El operativo permitió recuperar especies vulnerables y reforzar la vigilancia en áreas ecológicas del archipiélago.

Publicado por: Redacción Vanguardia
La Armada de Colombia adelantó nuevas acciones de vigilancia en el archipiélago de San Andrés, Providencia y Santa Catalina, en una operación que permitió reafirmar los esfuerzos de protección ambiental en esta zona estratégica del Caribe. La institución confirmó que el procedimiento se desarrolló en medio de labores de control destinadas a resguardar uno de los ecosistemas más sensibles del país.
Interdicción en zona de alto valor ecológico
La acción tuvo lugar en el banco Quitasueño, un sector reconocido por su importancia para la conservación marina. A 127 kilómetros de Providencia, unidades del Comando Específico de San Andrés y Providencia detectaron una embarcación tipo langostera que operaba sin autorización en un Área Marina Protegida (AMP).
El barco, identificado como “Cap Loo” y de bandera nicaragüense, fue inspeccionado por los uniformados, quienes hallaron más de 180 kilogramos de pesca que habría sido recolectada de manera ilegal. En la embarcación también fueron ubicados cinco ciudadanos nicaragüenses, elementos de buceo, redes y herramientas utilizadas para la extracción de especies marinas.

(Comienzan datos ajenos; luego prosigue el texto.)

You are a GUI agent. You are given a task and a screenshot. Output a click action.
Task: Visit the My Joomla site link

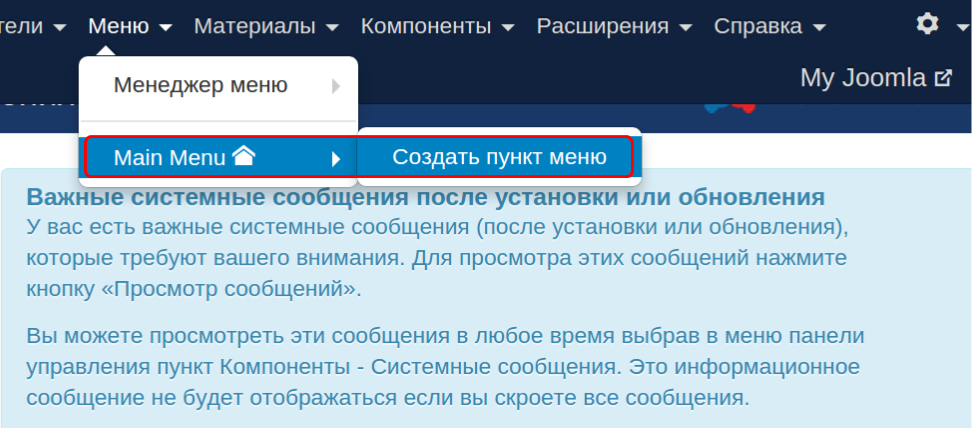click(x=862, y=78)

Entre los productos decomisados se contaron 154 kilogramos de langosta, cinco kilogramos de langosta ovada, 13 kilogramos de pepino de mar, seis kilogramos de aleta de mantarraya y cuatro kilogramos de King Crab. Todos los elementos, junto con los tripulantes, fueron trasladados al buque ARC Providencia y posteriormente entregados a las autoridades en la isla de San Andrés. En el proceso participaron la Secretaría de Agricultura y Pesca, la Corporación Coralina y Migración Colombia.
Una segunda embarcación también fue intervenida
La Armada reportó un segundo caso reciente en la misma zona, donde otra embarcación de bandera nicaragüense fue interceptada tras una alerta emitida por pescadores colombianos. El barco “Miss Isamar”, también tipo langostera, fue ubicado por unidades de Guardacostas y la Patrullera Oceánica ARC Victoria.

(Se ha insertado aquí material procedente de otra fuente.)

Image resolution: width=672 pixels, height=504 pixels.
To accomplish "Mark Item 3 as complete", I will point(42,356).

Durante la verificación se encontraron 67 kilogramos de langosta y pez sierra, un kilogramo adicional de langosta ovada y equipos de pesca, entre ellos compresores, arpones artesanales, ecosondas y nueve canecas de combustible.

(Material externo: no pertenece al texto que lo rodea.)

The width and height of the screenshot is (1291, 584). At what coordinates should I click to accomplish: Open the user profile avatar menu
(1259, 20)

El capitán de corbeta Julián Díaz reiteró que estas operaciones buscan proteger la Reserva de Biósfera Seaflower y apoyar a las comunidades que ejercen una pesca sostenible en el archipiélago. Las autoridades mantienen abiertas las investigaciones para determinar si ambos grupos estarían vinculados a redes organizadas de pesca ilegal en el Caribe colombiano.